An AI-generated photo of a typical press conference, but a figure with a black hoodie and an LED mask representing a hacker is at the table taking questions.

Popular Phishing Attempts // The Calendar Invitation

Jason Heath — May 21, 2026

At an institution like SBTS, certain phishing attempts repeatedly target faculty, staff, and students, often in batches around the same time. This series of posts highlights some of the more common phishing schemes that have been reported and uncovered in recent years.

The Calendar Invitation

In this phishing attempt, the attacker sends a calendar invitation via email. The attack exploits a feature found in many email and calendar systems — including Gmail and Google Calendar — that automatically inserts a placeholder event on the calendar when an invitation is detected, even before the user accepts. In most calendar apps, event placeholders are usually outlined (unfilled) with the color of the calendar and not filled in similar like accepted calendar events or self-created events.

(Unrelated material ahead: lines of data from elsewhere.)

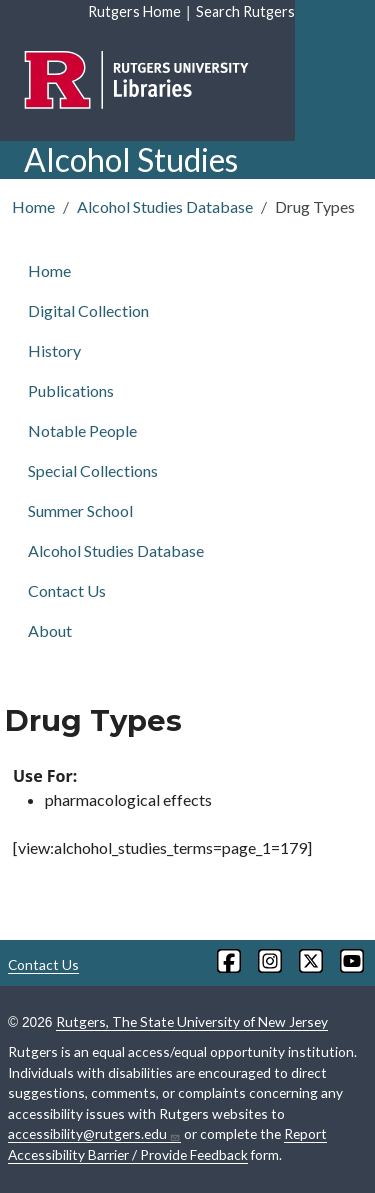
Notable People (82, 430)
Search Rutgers (245, 11)
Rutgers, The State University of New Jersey (192, 1021)
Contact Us (67, 590)
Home (33, 206)
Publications (71, 390)
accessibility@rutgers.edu (94, 1134)
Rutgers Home (134, 11)
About (50, 630)
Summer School (80, 510)
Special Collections (93, 470)
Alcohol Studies (131, 159)
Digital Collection (88, 310)
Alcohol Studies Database (165, 206)
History (54, 350)
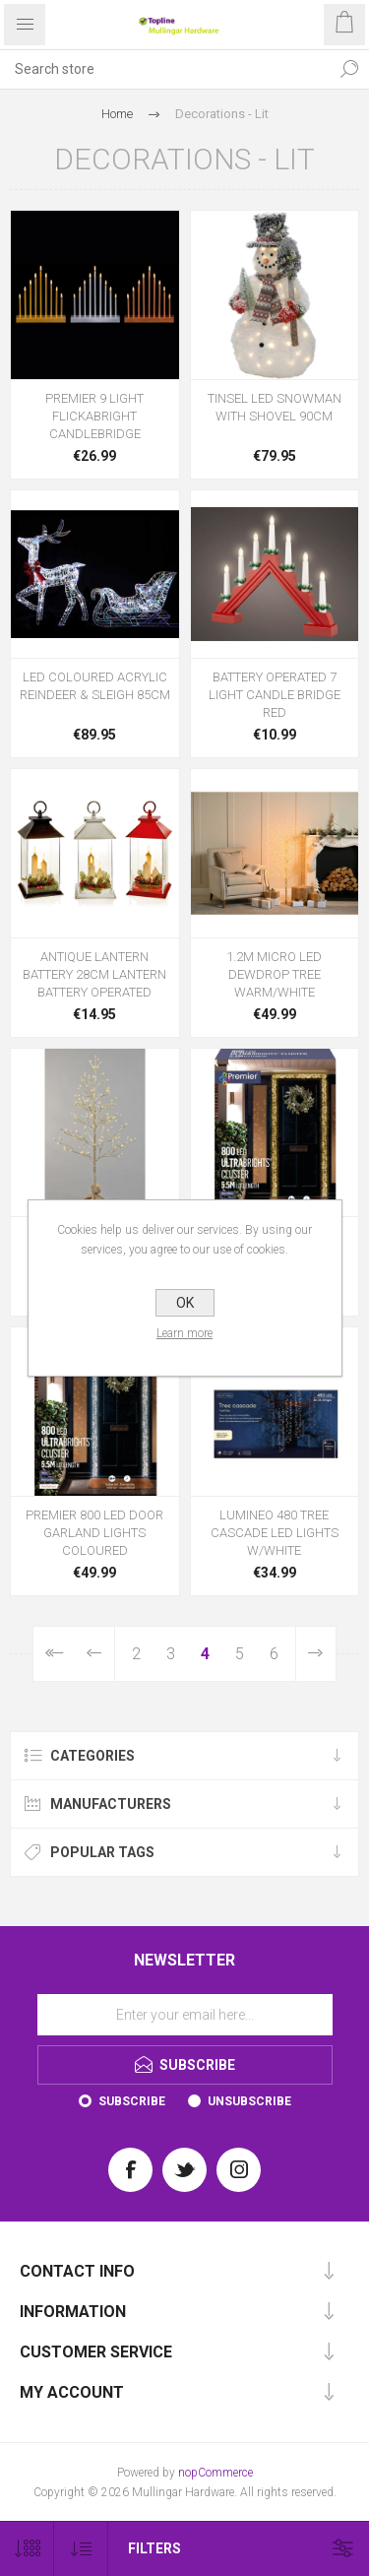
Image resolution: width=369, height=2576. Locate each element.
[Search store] (165, 69)
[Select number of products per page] (27, 2549)
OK (185, 1303)
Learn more (184, 1333)
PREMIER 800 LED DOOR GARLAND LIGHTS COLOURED (94, 1533)
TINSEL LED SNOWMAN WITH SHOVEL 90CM (274, 407)
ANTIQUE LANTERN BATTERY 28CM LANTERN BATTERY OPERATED (94, 974)
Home (117, 113)
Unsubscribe (249, 2101)
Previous (95, 1654)
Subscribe (131, 2101)
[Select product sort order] (81, 2549)
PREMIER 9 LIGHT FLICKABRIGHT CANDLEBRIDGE (94, 416)
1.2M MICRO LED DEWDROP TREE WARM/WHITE (274, 974)
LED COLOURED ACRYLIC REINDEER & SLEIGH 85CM (95, 686)
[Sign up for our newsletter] (185, 2014)
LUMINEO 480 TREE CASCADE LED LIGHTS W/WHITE (274, 1533)
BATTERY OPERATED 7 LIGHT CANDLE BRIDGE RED (274, 695)
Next (316, 1654)
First (53, 1654)
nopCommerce (215, 2472)
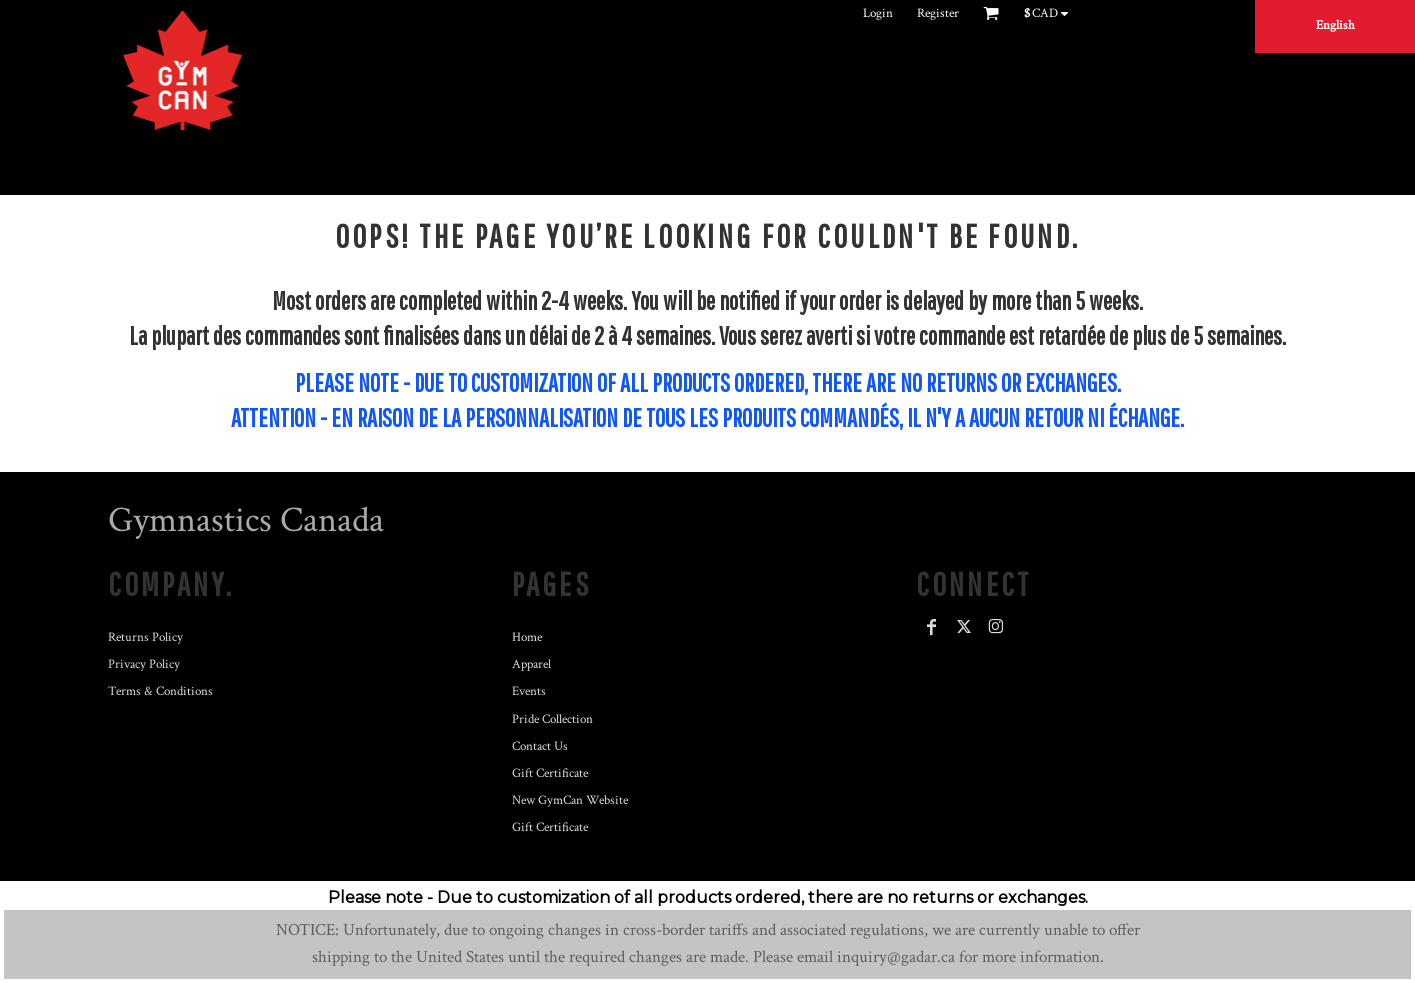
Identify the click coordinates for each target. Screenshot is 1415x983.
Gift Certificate (550, 773)
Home (527, 637)
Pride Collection (552, 719)
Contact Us (540, 746)
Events (529, 691)
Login (878, 13)
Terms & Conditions (160, 691)
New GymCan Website (570, 800)
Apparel (531, 664)
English (1335, 25)
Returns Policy (145, 637)
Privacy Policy (144, 664)
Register (938, 13)
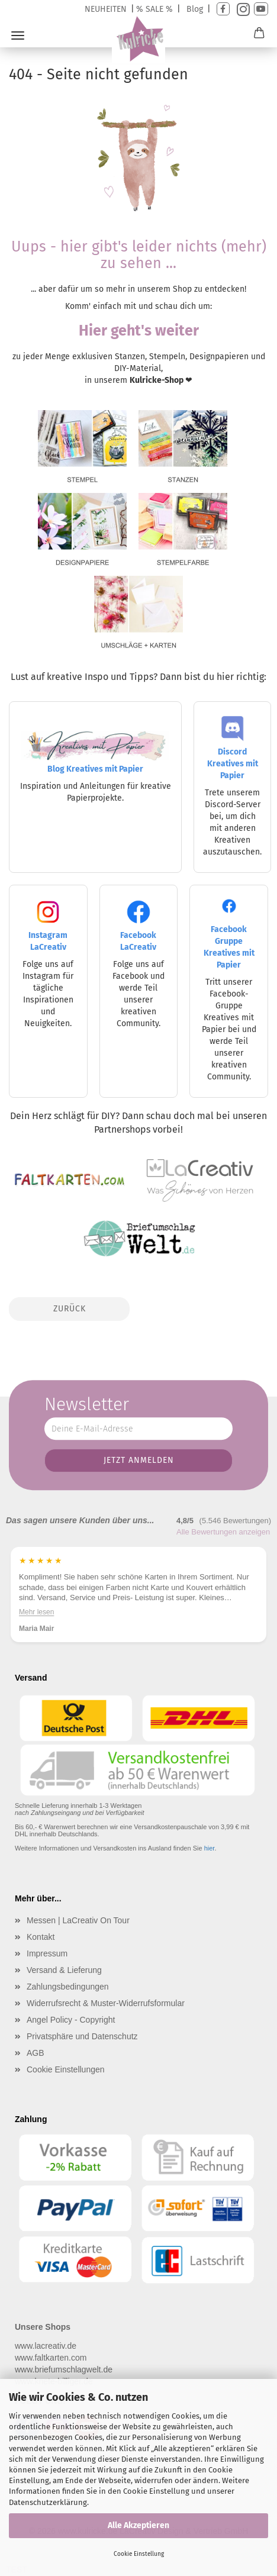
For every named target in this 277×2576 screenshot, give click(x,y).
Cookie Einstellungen (66, 2069)
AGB (35, 2053)
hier (209, 1848)
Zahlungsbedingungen (68, 1986)
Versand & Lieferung (64, 1970)
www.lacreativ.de (45, 2346)
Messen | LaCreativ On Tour (78, 1920)
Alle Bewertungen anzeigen (223, 1531)
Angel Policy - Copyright (71, 2019)
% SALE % (154, 9)
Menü (17, 35)
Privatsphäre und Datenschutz (82, 2036)
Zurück (69, 1309)
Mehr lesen (36, 1612)
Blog (194, 9)
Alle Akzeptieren (138, 2525)
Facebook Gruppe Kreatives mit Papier (229, 937)
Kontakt (40, 1937)
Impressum (47, 1953)
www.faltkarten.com (50, 2357)
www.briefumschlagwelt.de (63, 2369)
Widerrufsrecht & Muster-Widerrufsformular (106, 2003)
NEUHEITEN (106, 9)
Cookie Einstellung (139, 2554)
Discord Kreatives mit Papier (232, 752)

What makes this attack particularly tricky is that, even if the email is deleted, the placeholder on the calendar remains. As shown in the Scribe walkthrough below, Gmail may even flag the email as spam and remove it from your inbox, but because calendar systems currently have no mechanism for distinguishing calendar invitations as malicious, the placeholder event remains on the calendar.

The phishing payload is often found in the event’s notes or description. It may appear as a fake Zoom link for cases where the meeting includes a video conferencing option, or as an attached document that a user unknowingly downloads and opens.